The triskele is a triple spiral. Each spiral symbolizes something different, and the trinities represented vary on interpretation. To the ancient Celts, each spiral represented a different element: earth, air, and water. Other interpretations have said the triskele represents past, present, and future, or life, rebirth, and death.
The triquetra, also called the trinity knot, is one of the most popular Celtic knots. Similar to the triskele, each point on the triquetra is supposed to represent a different concept, but also how those concepts are interconnected. Most meanings associated with the triquetra are ones it shares with the triskele and the shamrock.
The Tree of Life
Celtic and Norse iconography have a number of similarities, from their intricate knot work to specific images that they share. The Celtic Tree of Life is similar to the Norse World Tree, Yggdrasil. The roots and branches of the tree represent all life and how it is connected. The branches reach into the heavens while the roots reach into the earth, representing how heaven and earth are connected.

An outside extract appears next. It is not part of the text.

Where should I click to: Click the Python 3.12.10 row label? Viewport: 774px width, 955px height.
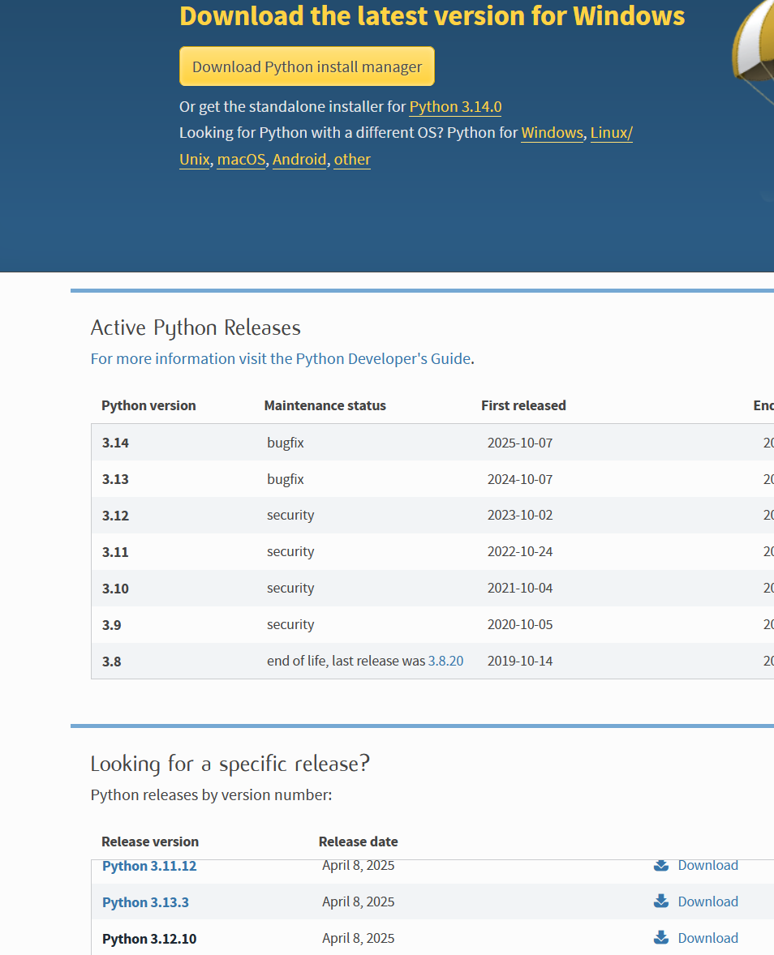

The tree also speaks to Celtic beliefs in the never-ending cycles of life, as it dies each fall and comes back to life each spring.
The harp is an important symbol in Irish history and is the national symbol of the Republic of Ireland. In fact, Ireland is the only country in the world whose national symbol is a musical instrument.
The harp has been featured on many things throughout Irish history. The flag wielded by Irish rebels fighting for independence from the British featured a golden harp on a field of emerald green. Today, the harp appears on many official state documents and on the Irish euro.
While there are many more important symbols in Celtic culture, these are some of the most popular.